**EXERCISE REQUIREMENTS**
Reproduce verbatim the entries below, starting with the first line and going on through the line that contains "(x=38, y=68)", with both of those lines included. Leave the pictures out of your answer.

◆ ◆ ◆ ◆ ◆

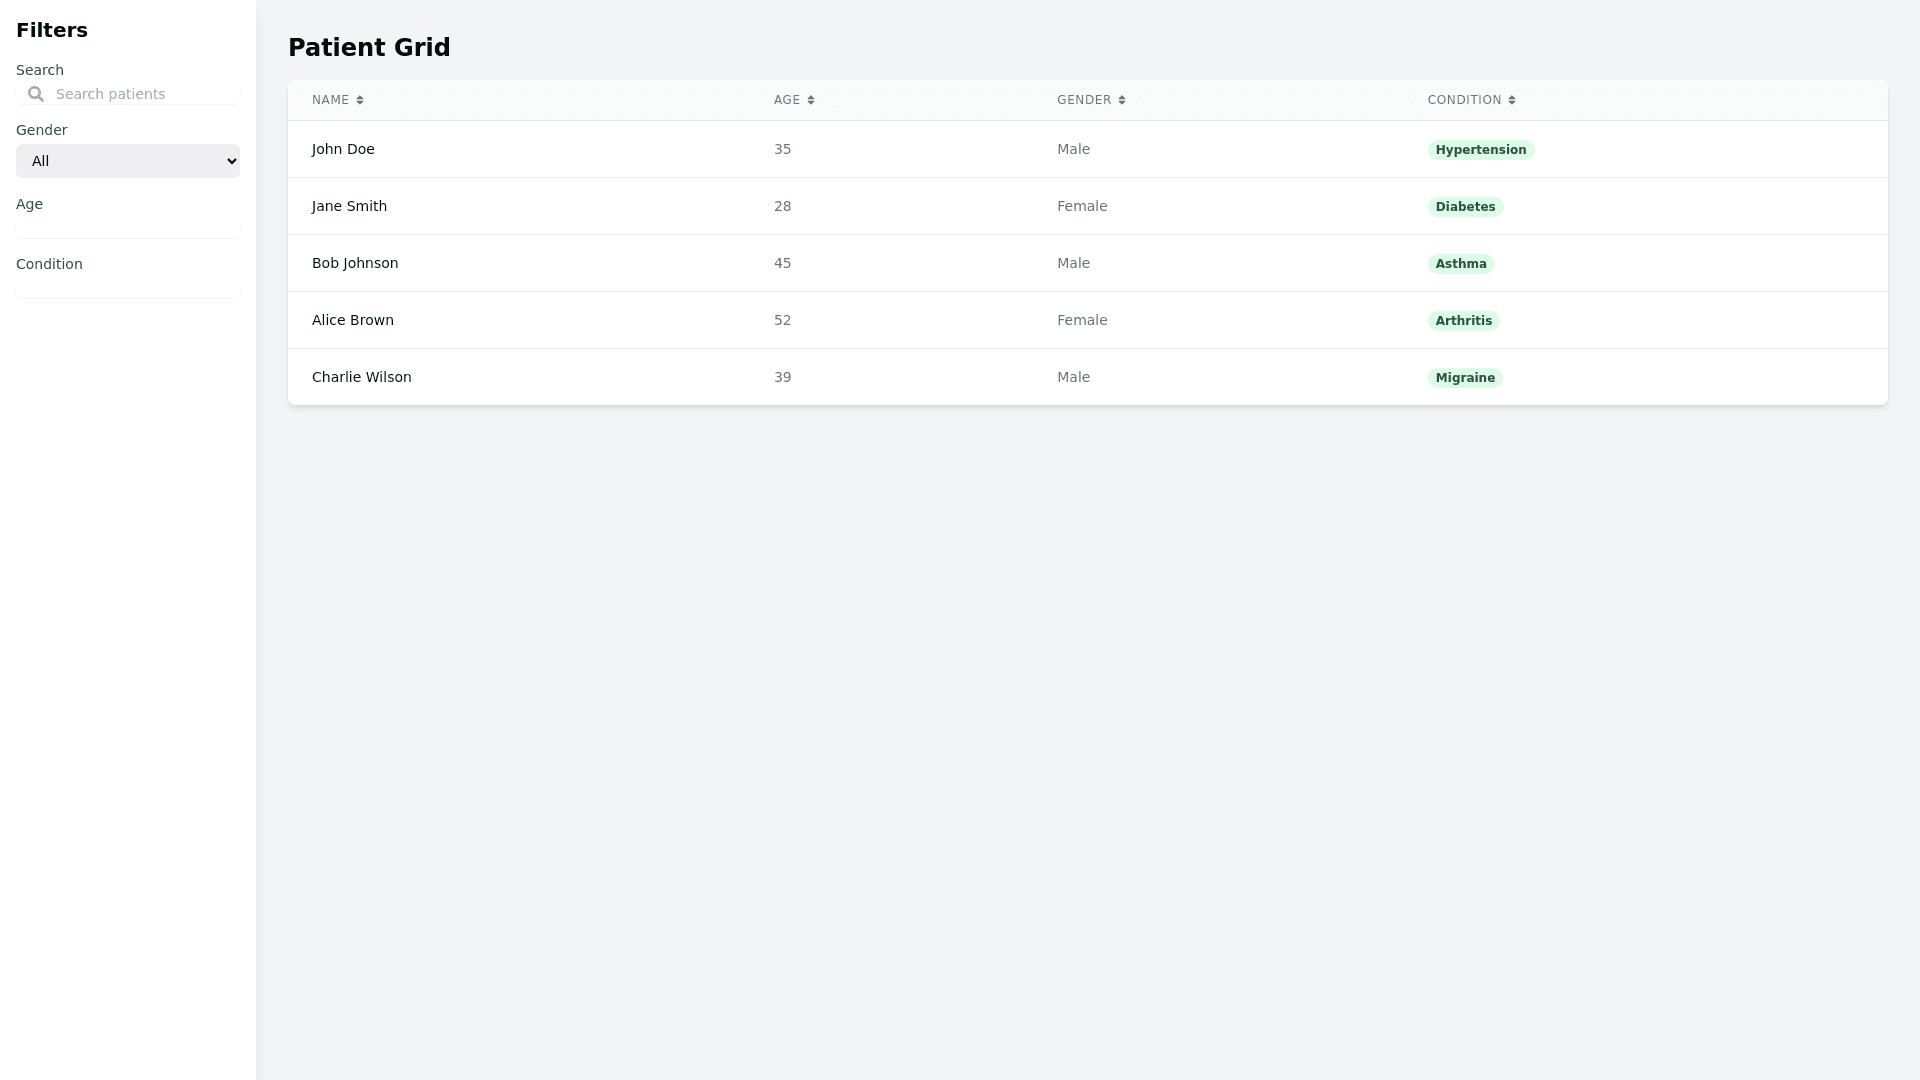Screen dimensions: 1920x1080
Task: Click the Asthma condition tag
Action: 1460,264
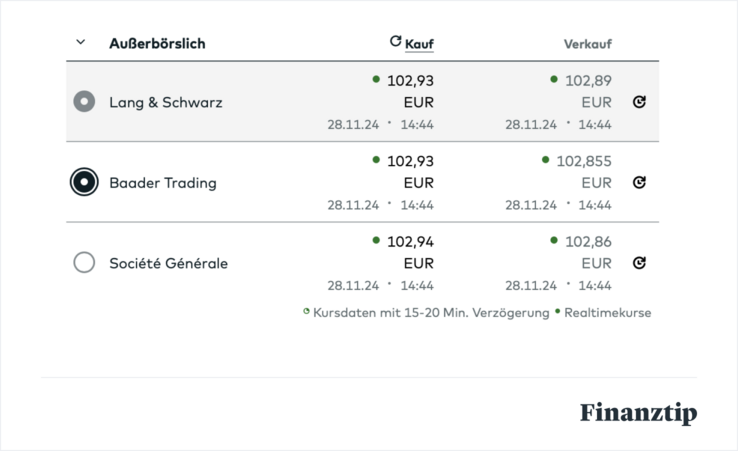Sort by Kauf column header

tap(420, 44)
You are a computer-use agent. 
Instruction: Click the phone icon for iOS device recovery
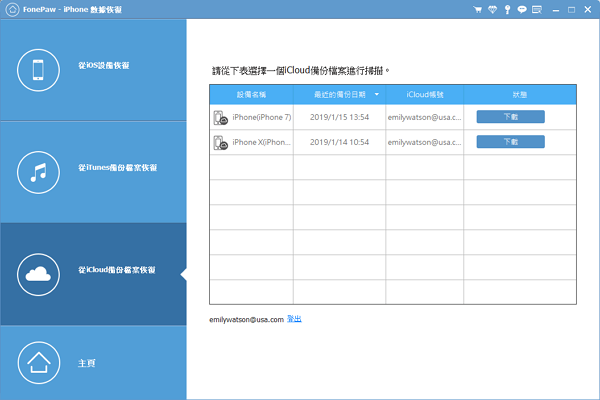(x=38, y=68)
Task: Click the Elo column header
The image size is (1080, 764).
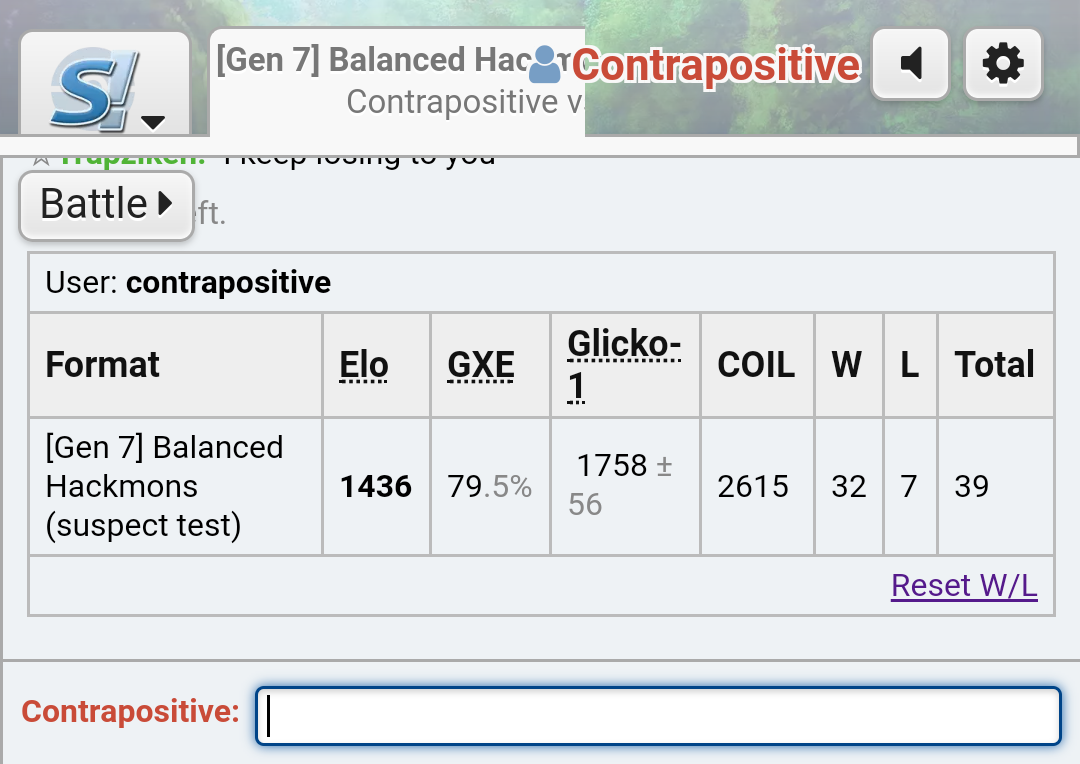Action: pos(364,365)
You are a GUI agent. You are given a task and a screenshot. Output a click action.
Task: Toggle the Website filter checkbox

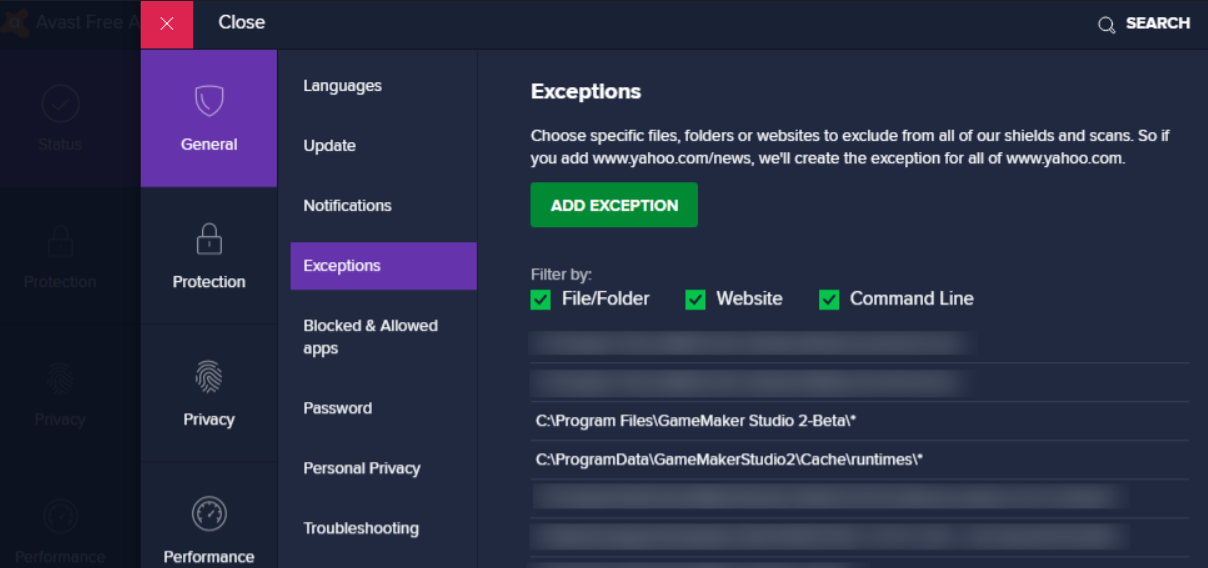(695, 299)
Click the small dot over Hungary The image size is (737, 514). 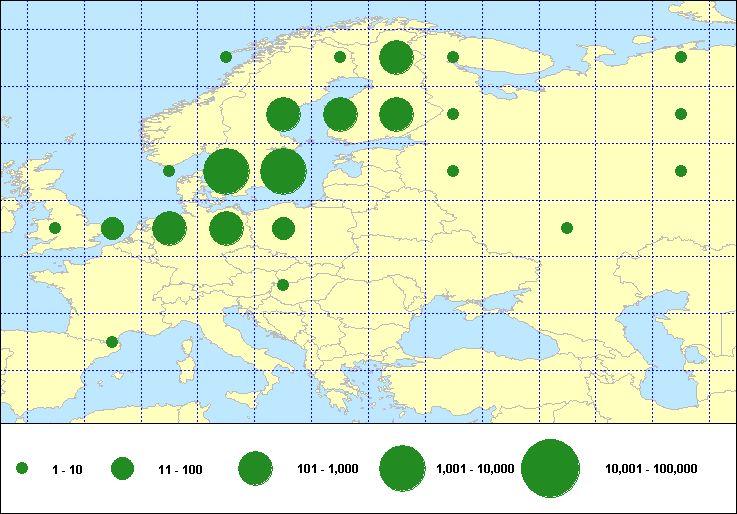point(283,285)
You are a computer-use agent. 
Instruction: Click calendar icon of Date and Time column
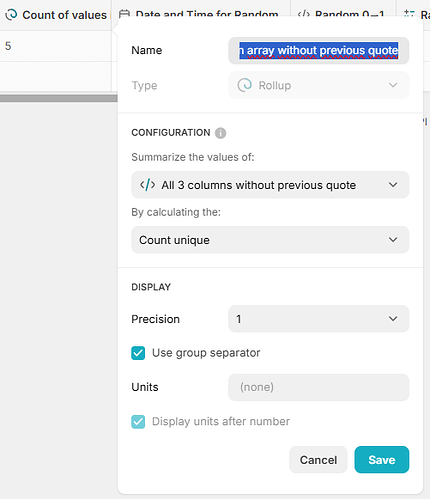124,14
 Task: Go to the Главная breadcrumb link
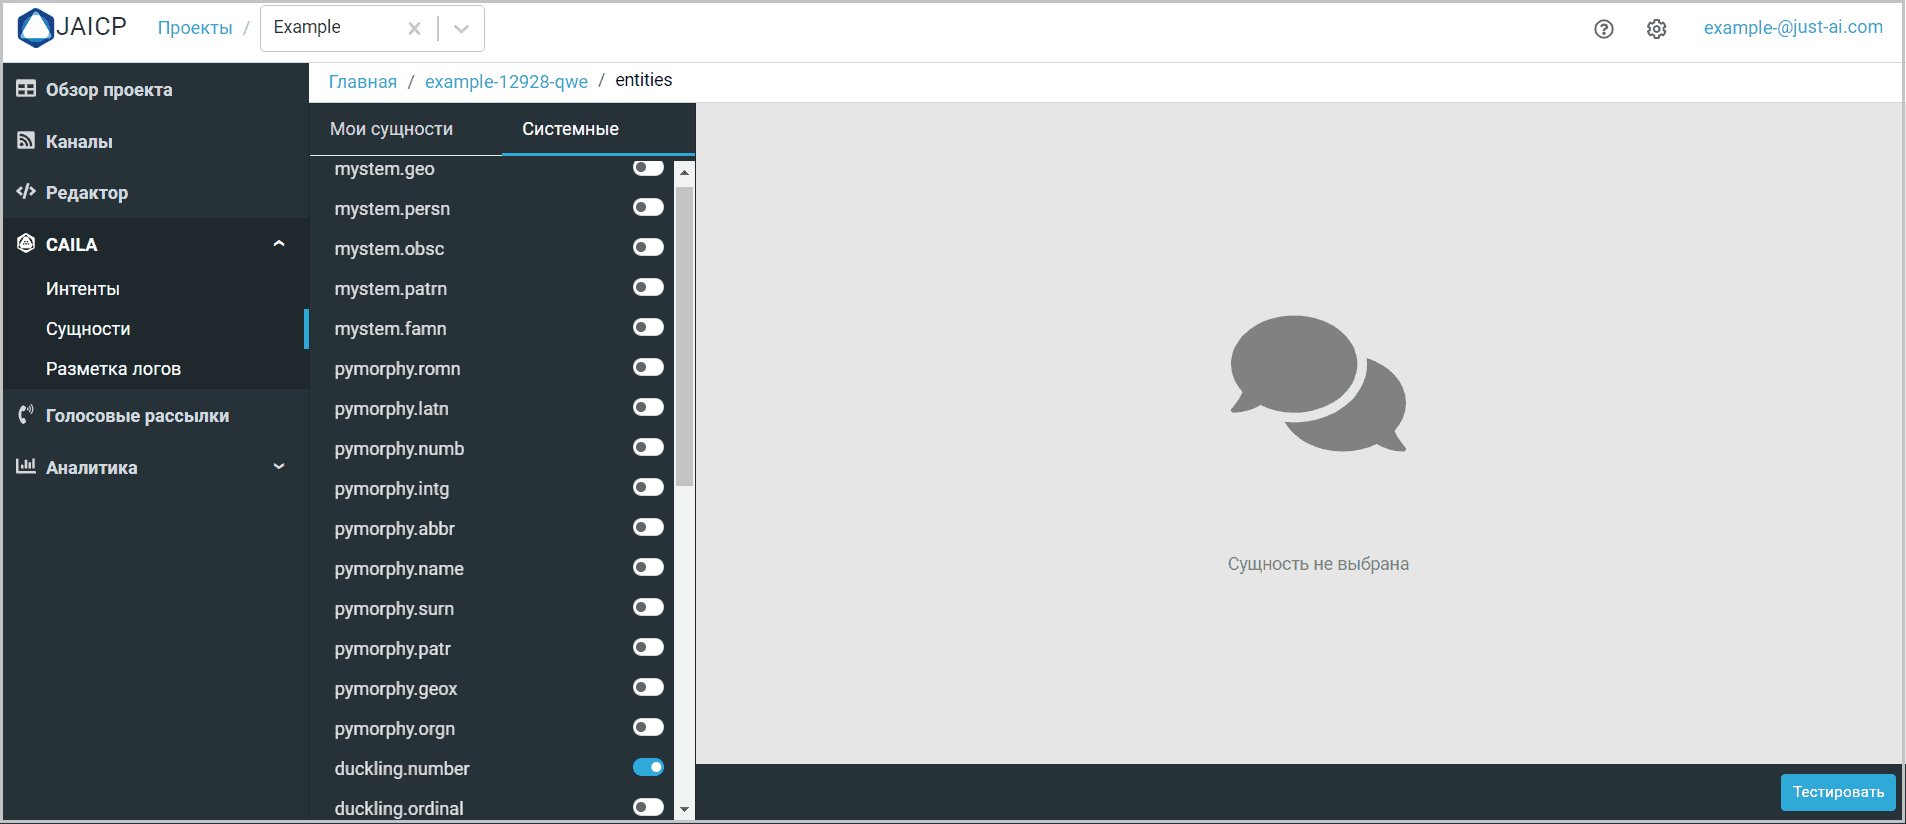pyautogui.click(x=362, y=82)
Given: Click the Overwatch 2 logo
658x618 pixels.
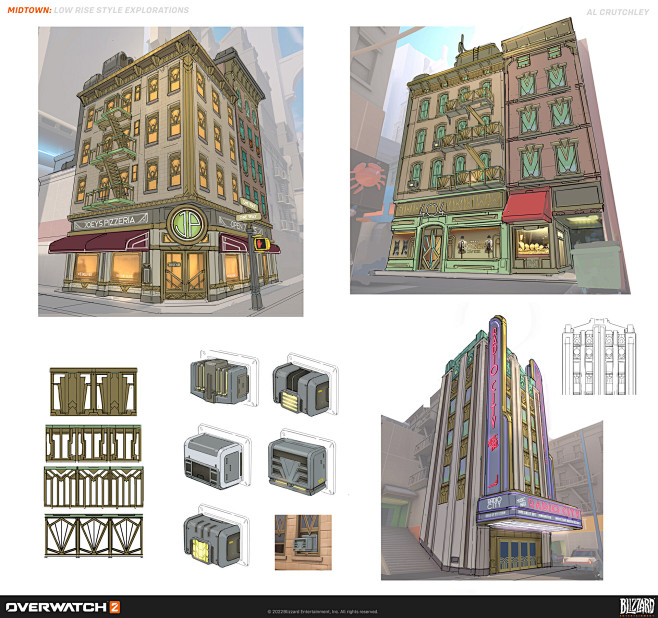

◆ ◆ ◆ ◆ ◆

**SOLUTION**
Screen dimensions: 1920x1080
Task: Click the Asthma condition tag
Action: 1460,264
Sort by Kauf column header

tap(420, 44)
You are a computer-use agent. 
Instruction: Click the phone icon for iOS device recovery
(x=38, y=68)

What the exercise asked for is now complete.